Для того чтобы более глубоко изучить фундаментальные проблемы физики, я отправился в Кембридж. Там я стал аспирантом при колледже Гонвилля и Каюса и посещал экспериментальные курсы и лекции. Я понял, что трактовка электромагнетизма Лармором едва ли содержала для меня что-либо новое по сравнению с тем, что я узнал от Минковского. Но демонстрации Дж. Дж. Томсона были блистательны и вдохновляющи. Однако самыми дорогими переживаниями той поры были, конечно, человеческие чувства, которые вызывали во мне доброта и гостеприимство англичан, жизнь среди студентов, красота колледжей и сельских пейзажей.

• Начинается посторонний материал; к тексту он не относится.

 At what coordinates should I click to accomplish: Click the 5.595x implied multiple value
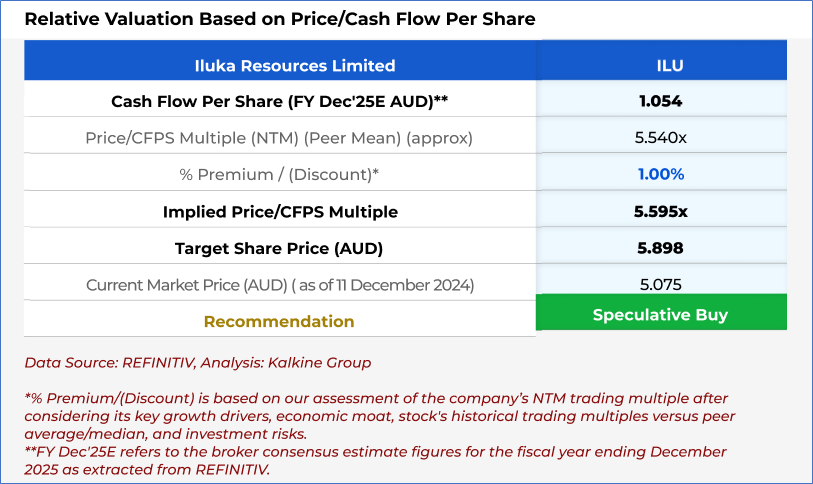[660, 212]
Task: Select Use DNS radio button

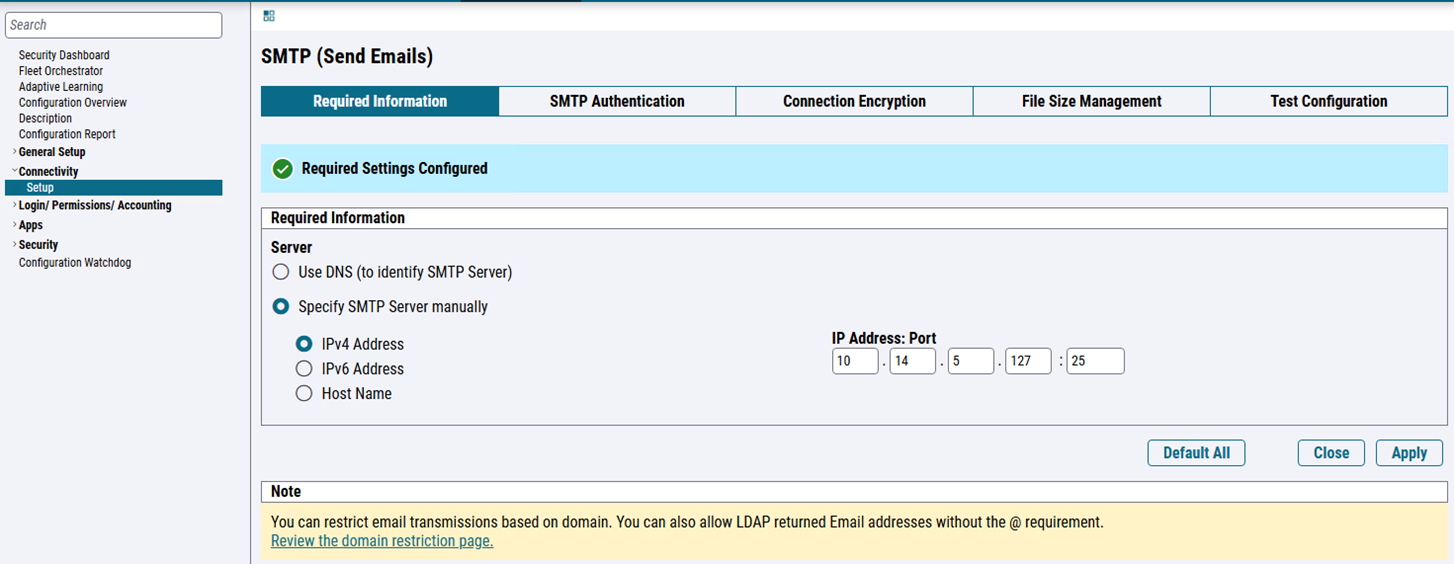Action: click(281, 272)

Через полгода я возвратился в свой родной Бреслау и попытался там повысить своё экспериментаторское мастерство. В то время там были два профессора физики, Люммер и Прингсгейм, получившие известность благодаря своим измерениям излучения чёрного тела. Но я многому от них не научился и вскоре снова обратился к теории. Тут я натолкнулся на статью Эйнштейна 1905 года о специальной теории относительности и был сразу очарован ею. Сочетая его идеи с математическими методами Минковского, я нашёл новый прямой способ вычисления электромагнитной собственной энергии (массы) электрона и послал рукопись Минковскому.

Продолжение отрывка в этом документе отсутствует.